» O QUE SE PEDE
Você pode dar continuidade ao relato sobre Dubai a partir da última frase apresentada?

--- TRECHO DO TEXTO ---

Pegue, de um lado, um deserto de areia que se estende por centenas de quilômetros. Acrescente um litoral de águas bem azuis, mas sem ondas. O resultado certamente seria uma região pouco atrativa, até meio sem graça, não fossem os mais de 20 anos de pesados investimentos em dólares. Graças a eles, Dubai, um dos sete emirados que compõem os Emirados Árabes Unidos, localizados às margens do Golfo Pérsico e ao lado da Arábia Saudita, é hoje o pólo de turismo e negócios que mais cresce no mundo.
Quando cheguei lá custei a acreditar que a cidade moderna, cosmopolita e cheia de parques arborizados foi construída sobre um deserto. Aliás, uma extensão do maior deserto de areia do mundo, o Rub Al Khali, que ocupa ainda parte dos vizinhos Oman e Arábia Saudita, numa área que equivale a da França. Parecia coisa de gênio da lâmpada das mil e uma noites, mas é fruto apenas da garra e da capacidade de planejamento e de investimentos de um povo que sempre viveu do comércio.

--- DADOS FORNECIDOS ---

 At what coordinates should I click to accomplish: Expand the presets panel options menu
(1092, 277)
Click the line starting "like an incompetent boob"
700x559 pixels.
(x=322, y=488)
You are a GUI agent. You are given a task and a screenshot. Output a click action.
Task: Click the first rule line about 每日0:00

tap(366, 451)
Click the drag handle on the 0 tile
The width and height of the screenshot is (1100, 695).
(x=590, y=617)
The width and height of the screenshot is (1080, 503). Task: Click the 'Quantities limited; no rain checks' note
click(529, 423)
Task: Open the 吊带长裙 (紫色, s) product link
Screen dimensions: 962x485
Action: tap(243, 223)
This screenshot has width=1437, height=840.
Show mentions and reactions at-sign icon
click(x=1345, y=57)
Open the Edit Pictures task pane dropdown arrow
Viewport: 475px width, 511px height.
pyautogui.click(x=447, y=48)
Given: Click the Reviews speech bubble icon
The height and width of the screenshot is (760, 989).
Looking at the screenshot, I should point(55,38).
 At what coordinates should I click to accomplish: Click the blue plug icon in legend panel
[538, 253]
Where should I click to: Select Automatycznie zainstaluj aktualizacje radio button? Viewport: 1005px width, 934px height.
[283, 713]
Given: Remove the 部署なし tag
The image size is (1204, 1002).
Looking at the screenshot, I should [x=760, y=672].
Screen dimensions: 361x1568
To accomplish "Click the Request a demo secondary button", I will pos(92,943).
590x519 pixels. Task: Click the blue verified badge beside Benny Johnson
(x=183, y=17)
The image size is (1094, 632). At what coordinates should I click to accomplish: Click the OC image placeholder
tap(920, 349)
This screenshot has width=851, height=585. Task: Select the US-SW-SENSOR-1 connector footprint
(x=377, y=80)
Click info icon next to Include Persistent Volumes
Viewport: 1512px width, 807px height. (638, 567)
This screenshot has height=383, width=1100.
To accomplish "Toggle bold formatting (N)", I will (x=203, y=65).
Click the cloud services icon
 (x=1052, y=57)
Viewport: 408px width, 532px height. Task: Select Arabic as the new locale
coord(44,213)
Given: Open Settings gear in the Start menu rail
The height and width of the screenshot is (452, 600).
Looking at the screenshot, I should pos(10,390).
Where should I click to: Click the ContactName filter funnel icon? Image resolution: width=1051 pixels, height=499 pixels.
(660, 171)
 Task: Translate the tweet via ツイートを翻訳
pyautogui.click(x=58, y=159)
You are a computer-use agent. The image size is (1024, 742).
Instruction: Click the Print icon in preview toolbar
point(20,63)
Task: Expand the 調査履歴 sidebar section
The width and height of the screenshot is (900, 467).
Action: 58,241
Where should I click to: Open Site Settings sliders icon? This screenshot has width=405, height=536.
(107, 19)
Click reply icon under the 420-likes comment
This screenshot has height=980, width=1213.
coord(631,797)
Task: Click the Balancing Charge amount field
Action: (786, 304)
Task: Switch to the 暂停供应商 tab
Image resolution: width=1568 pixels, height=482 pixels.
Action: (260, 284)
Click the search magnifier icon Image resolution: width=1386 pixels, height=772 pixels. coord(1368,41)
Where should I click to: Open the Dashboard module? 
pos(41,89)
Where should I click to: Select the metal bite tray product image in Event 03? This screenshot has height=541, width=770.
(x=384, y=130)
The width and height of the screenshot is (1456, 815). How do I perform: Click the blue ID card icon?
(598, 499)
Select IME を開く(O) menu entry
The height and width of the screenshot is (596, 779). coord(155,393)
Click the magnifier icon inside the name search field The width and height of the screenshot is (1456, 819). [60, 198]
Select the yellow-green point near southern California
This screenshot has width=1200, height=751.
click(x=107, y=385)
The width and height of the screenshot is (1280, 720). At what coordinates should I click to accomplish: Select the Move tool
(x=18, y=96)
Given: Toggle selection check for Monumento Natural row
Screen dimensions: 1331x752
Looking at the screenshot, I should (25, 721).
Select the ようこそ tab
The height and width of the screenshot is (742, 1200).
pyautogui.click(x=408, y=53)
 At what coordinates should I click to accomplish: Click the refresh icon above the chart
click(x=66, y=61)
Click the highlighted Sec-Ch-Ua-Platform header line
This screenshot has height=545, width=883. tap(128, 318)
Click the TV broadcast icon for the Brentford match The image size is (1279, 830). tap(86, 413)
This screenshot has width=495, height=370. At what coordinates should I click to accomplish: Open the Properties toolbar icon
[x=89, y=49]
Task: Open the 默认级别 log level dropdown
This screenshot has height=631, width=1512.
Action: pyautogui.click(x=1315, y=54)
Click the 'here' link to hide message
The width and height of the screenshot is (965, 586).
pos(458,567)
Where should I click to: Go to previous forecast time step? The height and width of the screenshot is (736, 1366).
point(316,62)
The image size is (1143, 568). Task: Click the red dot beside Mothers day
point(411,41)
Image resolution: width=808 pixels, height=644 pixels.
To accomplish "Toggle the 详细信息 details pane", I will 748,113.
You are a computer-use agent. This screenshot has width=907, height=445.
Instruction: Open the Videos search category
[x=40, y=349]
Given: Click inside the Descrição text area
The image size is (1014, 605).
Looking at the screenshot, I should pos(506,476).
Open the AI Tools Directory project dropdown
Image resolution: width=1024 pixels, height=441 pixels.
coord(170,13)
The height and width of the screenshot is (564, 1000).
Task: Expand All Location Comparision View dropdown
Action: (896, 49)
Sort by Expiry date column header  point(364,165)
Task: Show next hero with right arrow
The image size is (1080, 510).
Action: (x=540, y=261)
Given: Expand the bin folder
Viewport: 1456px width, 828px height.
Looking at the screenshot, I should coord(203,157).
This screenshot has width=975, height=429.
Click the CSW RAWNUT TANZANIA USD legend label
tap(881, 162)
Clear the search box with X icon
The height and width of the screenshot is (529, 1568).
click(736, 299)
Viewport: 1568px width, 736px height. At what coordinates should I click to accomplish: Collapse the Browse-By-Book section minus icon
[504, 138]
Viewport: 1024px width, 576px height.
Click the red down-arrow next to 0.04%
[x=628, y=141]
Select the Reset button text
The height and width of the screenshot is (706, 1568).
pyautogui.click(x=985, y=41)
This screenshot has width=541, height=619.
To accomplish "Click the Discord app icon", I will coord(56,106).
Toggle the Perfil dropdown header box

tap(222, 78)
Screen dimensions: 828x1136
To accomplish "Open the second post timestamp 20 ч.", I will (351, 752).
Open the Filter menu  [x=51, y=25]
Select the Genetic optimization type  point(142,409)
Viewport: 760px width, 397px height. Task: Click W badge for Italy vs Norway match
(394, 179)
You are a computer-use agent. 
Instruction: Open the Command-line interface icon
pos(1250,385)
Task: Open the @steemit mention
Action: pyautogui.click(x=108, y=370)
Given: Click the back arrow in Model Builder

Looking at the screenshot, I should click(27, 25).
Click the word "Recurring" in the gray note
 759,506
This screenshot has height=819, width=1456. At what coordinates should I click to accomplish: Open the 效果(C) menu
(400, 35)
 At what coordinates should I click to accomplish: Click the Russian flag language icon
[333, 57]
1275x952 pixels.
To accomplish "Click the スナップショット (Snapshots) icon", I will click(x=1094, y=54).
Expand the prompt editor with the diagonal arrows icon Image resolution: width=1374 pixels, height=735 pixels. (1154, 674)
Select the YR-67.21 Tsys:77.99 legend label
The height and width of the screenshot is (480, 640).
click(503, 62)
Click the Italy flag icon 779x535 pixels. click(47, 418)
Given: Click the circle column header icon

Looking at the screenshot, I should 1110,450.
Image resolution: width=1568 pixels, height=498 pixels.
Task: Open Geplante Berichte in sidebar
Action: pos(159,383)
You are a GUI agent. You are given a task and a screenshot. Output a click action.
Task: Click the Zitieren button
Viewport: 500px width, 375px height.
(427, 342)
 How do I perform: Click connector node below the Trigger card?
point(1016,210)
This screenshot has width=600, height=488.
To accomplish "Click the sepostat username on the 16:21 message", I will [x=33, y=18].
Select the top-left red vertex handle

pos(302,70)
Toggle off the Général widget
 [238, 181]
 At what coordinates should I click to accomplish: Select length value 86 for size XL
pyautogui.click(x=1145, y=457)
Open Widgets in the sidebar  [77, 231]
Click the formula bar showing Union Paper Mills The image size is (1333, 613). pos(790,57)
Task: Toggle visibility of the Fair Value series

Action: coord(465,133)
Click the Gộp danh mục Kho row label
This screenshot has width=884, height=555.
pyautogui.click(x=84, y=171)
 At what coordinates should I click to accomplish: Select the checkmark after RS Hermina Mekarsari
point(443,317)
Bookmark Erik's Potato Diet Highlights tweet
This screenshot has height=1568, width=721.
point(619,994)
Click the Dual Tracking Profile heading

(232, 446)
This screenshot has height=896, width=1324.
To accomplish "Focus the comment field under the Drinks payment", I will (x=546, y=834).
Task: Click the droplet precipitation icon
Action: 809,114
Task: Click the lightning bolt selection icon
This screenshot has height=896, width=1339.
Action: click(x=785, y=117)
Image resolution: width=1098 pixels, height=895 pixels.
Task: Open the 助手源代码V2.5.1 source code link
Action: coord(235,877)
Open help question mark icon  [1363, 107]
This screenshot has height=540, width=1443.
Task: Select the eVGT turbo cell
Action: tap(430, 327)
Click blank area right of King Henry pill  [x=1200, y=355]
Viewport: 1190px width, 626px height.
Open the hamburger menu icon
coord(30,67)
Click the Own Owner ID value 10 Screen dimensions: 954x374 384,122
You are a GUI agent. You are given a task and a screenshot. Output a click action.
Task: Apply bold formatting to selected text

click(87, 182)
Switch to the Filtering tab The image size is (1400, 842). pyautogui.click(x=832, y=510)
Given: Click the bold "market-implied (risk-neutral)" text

---

» RESPOSTA
Até cerca de 20 anos atrás, Dubai vivia do petróleo. Quase não havia desenvolvimento da infra-estrutura. Era praticamente a mesma vila de comerciantes de pérolas de séculos atrás. Só que os xeques perceberam que a fonte do ouro negro uma hora iria secar. Ou melhor, que outras fontes iriam ser descobertas mundo afora. Assim, entrou em cena uma nova mentalidade empreendedora, que investiu pesado em infra-estrutura para turismo, comércio e negócios.
Como seria difícil convencer alguém a passar as férias enterrado na areia ou molhando os pés em um mar calmo, e ainda suportando temperaturas que podem variar de 15ºC a 48ºC no mesmo dia, o jeito foi transformar o deserto em paraíso. Deu certo: nas duas últimas décadas, Dubai se transformou tão completamente que se algum nômade voltasse do deserto após esse período, certamente iria achar que tomou sol demais na cabeça. Para se ter uma idéia, hoje apenas 7% do PIB da região vêm do petróleo. O restante é fruto do comércio e turismo. Só em 2004 foram 5 milhões de visitantes, mais do que recebeu todo o Brasil no mesmo período.
Itu das arábias
Se existe um lugar no qual a expressão maior do mundo já se tornou padrão, este lugar é Dubai. O emirado já tem no seu currículo o hotel mais caro do mundo, o Burj Al Arab, único sete estrelas do planeta, no qual a tabela de preços começa em US$ 1.550. Custou a bagatela de US$ 6 bilhões e, com sua arquitetura contemporânea, domina a paisagem e é a principal atração da cidade.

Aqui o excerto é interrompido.